[Records contained in a dataset]
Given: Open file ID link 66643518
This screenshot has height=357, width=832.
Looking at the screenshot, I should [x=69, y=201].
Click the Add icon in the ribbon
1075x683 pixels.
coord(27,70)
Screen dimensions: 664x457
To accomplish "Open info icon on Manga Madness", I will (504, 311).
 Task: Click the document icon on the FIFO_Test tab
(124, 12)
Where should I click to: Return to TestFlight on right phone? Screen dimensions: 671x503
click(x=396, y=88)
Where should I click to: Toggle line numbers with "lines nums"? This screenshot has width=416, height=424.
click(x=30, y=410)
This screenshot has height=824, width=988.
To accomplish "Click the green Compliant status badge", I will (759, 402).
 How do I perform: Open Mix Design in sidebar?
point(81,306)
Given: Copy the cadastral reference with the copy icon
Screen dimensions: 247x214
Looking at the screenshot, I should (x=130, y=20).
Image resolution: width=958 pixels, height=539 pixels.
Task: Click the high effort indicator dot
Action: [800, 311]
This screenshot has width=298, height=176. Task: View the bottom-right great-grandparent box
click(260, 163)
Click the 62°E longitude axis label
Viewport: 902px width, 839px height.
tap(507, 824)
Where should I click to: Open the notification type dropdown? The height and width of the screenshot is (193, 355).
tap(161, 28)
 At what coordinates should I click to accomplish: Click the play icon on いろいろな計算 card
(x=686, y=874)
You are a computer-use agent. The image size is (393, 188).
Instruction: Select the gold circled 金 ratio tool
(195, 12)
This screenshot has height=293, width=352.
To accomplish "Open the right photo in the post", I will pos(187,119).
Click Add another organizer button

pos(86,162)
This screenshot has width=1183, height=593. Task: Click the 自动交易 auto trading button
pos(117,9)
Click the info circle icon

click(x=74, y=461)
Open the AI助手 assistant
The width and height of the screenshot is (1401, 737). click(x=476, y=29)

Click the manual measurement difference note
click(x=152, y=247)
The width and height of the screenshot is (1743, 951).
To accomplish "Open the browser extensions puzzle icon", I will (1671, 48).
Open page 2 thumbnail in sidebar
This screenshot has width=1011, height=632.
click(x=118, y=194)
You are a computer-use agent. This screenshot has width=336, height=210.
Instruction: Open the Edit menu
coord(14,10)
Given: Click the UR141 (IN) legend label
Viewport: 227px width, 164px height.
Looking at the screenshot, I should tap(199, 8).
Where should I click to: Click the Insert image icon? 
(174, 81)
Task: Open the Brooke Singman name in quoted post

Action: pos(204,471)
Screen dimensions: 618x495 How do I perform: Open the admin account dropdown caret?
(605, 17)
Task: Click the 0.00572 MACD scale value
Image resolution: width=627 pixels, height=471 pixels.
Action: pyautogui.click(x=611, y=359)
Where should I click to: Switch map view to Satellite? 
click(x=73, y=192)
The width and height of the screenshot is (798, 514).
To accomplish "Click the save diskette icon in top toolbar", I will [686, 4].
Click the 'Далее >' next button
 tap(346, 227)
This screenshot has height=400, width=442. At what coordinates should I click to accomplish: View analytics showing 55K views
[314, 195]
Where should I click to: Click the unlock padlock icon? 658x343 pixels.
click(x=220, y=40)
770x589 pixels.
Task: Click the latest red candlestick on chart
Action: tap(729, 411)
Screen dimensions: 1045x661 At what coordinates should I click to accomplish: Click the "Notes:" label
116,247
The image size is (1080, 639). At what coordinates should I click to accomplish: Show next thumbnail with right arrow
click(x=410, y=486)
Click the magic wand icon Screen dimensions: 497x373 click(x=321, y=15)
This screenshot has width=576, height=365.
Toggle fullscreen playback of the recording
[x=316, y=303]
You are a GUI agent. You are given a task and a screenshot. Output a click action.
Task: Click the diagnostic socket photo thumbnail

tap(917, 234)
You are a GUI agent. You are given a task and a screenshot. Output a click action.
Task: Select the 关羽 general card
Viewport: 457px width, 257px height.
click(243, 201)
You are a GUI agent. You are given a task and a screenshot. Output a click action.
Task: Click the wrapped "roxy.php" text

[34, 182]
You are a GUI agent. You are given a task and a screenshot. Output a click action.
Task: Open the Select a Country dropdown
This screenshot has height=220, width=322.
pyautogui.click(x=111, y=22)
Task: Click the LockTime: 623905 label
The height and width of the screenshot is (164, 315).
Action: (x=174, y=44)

▶ Your objective: Output all the lines above, matching them word for word.

▶ Answer space:
Given: Open file ID link 66643518
This screenshot has height=357, width=832.
Looking at the screenshot, I should [x=69, y=201].
Click the Add icon in the ribbon
1075x683 pixels.
coord(27,70)
Screen dimensions: 664x457
To accomplish "Open info icon on Manga Madness", I will (504, 311).
 Task: Click the document icon on the FIFO_Test tab
(124, 12)
Where should I click to: Return to TestFlight on right phone? Screen dimensions: 671x503
click(x=396, y=88)
Where should I click to: Toggle line numbers with "lines nums"? This screenshot has width=416, height=424.
click(x=30, y=410)
This screenshot has height=824, width=988.
To accomplish "Click the green Compliant status badge", I will (759, 402).
 How do I perform: Open Mix Design in sidebar?
point(81,306)
Given: Copy the cadastral reference with the copy icon
Screen dimensions: 247x214
Looking at the screenshot, I should (x=130, y=20).
Image resolution: width=958 pixels, height=539 pixels.
Task: Click the high effort indicator dot
Action: [800, 311]
This screenshot has width=298, height=176. Task: View the bottom-right great-grandparent box
click(260, 163)
Click the 62°E longitude axis label
Viewport: 902px width, 839px height.
tap(507, 824)
Where should I click to: Open the notification type dropdown? The height and width of the screenshot is (193, 355).
tap(161, 28)
 At what coordinates should I click to accomplish: Click the play icon on いろいろな計算 card
(x=686, y=874)
You are a computer-use agent. The image size is (393, 188).
Instruction: Select the gold circled 金 ratio tool
(195, 12)
This screenshot has height=293, width=352.
To accomplish "Open the right photo in the post", I will pos(187,119).
Click Add another organizer button

pos(86,162)
This screenshot has width=1183, height=593. Task: Click the 自动交易 auto trading button
pos(117,9)
Click the info circle icon

click(x=74, y=461)
Open the AI助手 assistant
The width and height of the screenshot is (1401, 737). click(x=476, y=29)

Click the manual measurement difference note
click(x=152, y=247)
The width and height of the screenshot is (1743, 951).
To accomplish "Open the browser extensions puzzle icon", I will (1671, 48).
Open page 2 thumbnail in sidebar
This screenshot has width=1011, height=632.
click(x=118, y=194)
You are a computer-use agent. This screenshot has width=336, height=210.
Instruction: Open the Edit menu
coord(14,10)
Given: Click the UR141 (IN) legend label
Viewport: 227px width, 164px height.
Looking at the screenshot, I should tap(199, 8).
Where should I click to: Click the Insert image icon? 
(174, 81)
Task: Open the Brooke Singman name in quoted post

Action: pos(204,471)
Screen dimensions: 618x495 How do I perform: Open the admin account dropdown caret?
(605, 17)
Task: Click the 0.00572 MACD scale value
Image resolution: width=627 pixels, height=471 pixels.
Action: pyautogui.click(x=611, y=359)
Where should I click to: Switch map view to Satellite? 
click(x=73, y=192)
The width and height of the screenshot is (798, 514).
To accomplish "Click the save diskette icon in top toolbar", I will [686, 4].
Click the 'Далее >' next button
 tap(346, 227)
This screenshot has height=400, width=442. At what coordinates should I click to accomplish: View analytics showing 55K views
[314, 195]
Where should I click to: Click the unlock padlock icon? 658x343 pixels.
click(x=220, y=40)
770x589 pixels.
Task: Click the latest red candlestick on chart
Action: tap(729, 411)
Screen dimensions: 1045x661 At what coordinates should I click to accomplish: Click the "Notes:" label
116,247
The image size is (1080, 639). At what coordinates should I click to accomplish: Show next thumbnail with right arrow
click(x=410, y=486)
Click the magic wand icon Screen dimensions: 497x373 click(x=321, y=15)
This screenshot has width=576, height=365.
Toggle fullscreen playback of the recording
[x=316, y=303]
You are a GUI agent. You are given a task and a screenshot. Output a click action.
Task: Click the diagnostic socket photo thumbnail

tap(917, 234)
You are a GUI agent. You are given a task and a screenshot. Output a click action.
Task: Select the 关羽 general card
Viewport: 457px width, 257px height.
click(243, 201)
You are a GUI agent. You are given a task and a screenshot. Output a click action.
Task: Click the wrapped "roxy.php" text

[34, 182]
You are a GUI agent. You are given a task and a screenshot. Output a click action.
Task: Open the Select a Country dropdown
This screenshot has height=220, width=322.
pyautogui.click(x=111, y=22)
Task: Click the LockTime: 623905 label
The height and width of the screenshot is (164, 315).
Action: (x=174, y=44)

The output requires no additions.